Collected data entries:
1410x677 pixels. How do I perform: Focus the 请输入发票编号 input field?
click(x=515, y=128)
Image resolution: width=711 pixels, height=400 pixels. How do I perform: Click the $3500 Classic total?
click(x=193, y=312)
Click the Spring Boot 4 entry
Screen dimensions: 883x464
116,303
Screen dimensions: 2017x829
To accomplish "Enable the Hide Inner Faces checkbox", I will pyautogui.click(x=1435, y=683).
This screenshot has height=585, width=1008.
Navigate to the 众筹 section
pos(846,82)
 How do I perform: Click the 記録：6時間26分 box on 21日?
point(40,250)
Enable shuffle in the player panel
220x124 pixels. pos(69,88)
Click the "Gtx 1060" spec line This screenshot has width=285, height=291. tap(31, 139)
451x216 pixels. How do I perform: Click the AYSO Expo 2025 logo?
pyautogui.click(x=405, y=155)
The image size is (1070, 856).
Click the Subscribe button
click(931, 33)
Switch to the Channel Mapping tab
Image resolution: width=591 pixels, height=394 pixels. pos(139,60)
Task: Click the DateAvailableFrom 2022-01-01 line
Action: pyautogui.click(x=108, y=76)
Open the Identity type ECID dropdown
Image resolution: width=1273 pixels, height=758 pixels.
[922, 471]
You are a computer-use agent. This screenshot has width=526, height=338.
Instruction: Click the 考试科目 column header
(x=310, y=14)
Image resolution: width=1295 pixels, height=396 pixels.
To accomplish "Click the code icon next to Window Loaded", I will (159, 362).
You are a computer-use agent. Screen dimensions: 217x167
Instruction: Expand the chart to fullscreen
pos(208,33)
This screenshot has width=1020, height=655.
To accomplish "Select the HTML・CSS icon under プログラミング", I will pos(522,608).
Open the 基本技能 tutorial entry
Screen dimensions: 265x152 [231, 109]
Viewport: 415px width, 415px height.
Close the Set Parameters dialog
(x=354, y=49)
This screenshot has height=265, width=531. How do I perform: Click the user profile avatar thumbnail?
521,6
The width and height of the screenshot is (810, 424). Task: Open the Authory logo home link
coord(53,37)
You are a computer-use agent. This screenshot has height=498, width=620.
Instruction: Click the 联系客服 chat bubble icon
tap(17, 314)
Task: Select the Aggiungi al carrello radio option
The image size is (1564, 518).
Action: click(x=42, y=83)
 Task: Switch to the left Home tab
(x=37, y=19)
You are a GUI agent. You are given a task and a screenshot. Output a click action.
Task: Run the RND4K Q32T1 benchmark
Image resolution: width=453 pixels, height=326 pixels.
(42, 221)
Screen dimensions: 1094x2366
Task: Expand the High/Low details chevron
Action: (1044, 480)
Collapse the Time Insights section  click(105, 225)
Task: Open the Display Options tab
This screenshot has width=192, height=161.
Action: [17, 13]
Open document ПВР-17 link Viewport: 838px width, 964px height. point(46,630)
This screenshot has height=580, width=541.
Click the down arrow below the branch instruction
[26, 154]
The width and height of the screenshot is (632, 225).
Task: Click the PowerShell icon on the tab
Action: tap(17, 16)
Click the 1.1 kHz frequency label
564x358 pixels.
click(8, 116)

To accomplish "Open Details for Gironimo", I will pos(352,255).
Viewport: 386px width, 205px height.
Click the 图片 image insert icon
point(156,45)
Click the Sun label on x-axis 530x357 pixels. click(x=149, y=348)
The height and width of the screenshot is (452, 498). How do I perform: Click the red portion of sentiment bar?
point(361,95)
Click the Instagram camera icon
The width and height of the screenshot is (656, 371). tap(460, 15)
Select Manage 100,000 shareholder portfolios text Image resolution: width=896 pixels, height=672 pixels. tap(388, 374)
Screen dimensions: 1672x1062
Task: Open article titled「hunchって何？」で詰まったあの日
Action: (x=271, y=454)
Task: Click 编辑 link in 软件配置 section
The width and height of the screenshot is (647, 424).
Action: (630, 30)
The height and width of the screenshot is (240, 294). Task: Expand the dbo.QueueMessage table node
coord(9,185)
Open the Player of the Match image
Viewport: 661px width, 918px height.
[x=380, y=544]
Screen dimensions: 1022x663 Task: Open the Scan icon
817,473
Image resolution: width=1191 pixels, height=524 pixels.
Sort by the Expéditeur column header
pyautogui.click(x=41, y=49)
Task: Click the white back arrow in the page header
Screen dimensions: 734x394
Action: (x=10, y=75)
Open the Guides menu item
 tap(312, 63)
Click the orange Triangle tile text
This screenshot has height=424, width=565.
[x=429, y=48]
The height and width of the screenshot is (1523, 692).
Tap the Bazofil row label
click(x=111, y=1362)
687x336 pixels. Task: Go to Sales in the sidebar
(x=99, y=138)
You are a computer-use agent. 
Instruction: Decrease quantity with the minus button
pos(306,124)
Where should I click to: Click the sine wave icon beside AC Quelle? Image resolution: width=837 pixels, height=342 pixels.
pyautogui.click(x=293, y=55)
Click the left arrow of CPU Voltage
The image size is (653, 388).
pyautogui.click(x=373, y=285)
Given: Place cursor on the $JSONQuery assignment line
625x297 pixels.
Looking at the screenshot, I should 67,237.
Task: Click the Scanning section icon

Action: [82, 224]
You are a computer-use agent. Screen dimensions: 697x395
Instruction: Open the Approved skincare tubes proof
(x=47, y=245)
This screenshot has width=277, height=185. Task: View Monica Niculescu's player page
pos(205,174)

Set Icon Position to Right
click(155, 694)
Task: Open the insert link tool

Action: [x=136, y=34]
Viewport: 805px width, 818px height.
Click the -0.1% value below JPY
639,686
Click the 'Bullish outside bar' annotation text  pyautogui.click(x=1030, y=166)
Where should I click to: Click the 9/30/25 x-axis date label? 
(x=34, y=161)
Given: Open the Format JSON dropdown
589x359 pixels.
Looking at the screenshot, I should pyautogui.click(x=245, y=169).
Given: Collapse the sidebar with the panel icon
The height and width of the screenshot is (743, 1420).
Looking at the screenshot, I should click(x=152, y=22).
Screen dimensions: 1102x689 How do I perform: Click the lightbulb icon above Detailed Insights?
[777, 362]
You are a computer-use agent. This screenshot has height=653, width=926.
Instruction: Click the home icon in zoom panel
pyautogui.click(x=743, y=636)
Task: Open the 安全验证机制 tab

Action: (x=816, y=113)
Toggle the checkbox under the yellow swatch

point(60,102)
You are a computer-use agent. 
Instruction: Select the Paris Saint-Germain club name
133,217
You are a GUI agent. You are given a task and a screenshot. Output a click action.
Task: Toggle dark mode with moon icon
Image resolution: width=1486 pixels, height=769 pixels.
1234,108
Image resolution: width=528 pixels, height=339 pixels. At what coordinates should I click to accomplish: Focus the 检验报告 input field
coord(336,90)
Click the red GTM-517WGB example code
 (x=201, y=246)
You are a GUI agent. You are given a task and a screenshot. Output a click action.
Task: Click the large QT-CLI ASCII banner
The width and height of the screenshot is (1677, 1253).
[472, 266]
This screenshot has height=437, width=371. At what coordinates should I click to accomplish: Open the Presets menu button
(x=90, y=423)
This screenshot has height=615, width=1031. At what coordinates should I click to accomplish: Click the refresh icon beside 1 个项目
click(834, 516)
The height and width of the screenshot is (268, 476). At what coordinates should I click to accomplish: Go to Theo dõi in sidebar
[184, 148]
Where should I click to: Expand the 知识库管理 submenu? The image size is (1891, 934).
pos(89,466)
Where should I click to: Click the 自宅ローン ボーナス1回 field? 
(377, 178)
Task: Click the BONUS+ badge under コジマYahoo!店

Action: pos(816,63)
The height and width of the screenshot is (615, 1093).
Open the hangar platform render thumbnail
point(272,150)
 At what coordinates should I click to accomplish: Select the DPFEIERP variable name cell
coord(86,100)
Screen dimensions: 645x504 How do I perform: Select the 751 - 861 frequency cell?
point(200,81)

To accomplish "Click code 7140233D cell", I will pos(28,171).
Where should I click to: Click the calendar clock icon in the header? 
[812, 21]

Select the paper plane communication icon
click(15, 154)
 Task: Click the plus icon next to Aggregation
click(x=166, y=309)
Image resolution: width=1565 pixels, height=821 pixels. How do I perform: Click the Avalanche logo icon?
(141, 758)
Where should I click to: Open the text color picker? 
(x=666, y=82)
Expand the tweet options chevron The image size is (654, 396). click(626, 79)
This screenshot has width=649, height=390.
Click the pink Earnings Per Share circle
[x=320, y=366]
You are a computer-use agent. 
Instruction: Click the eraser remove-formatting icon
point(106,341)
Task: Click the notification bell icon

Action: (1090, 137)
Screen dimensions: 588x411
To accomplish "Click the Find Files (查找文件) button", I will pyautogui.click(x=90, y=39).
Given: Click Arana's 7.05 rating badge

**WORK TO BE COMPLETED:**
Return exactly the lines from the one containing "Select the paper plane communication icon" through the last line of the records above, both included, and nothing else.

**TASK ANSWER:**
Select the paper plane communication icon
click(15, 154)
 Task: Click the plus icon next to Aggregation
click(x=166, y=309)
Image resolution: width=1565 pixels, height=821 pixels. How do I perform: Click the Avalanche logo icon?
(141, 758)
Where should I click to: Open the text color picker? 
(x=666, y=82)
Expand the tweet options chevron The image size is (654, 396). click(626, 79)
This screenshot has width=649, height=390.
Click the pink Earnings Per Share circle
[x=320, y=366]
You are a computer-use agent. 
Instruction: Click the eraser remove-formatting icon
point(106,341)
Task: Click the notification bell icon

Action: (1090, 137)
Screen dimensions: 588x411
To accomplish "Click the Find Files (查找文件) button", I will pyautogui.click(x=90, y=39).
Given: Click Arana's 7.05 rating badge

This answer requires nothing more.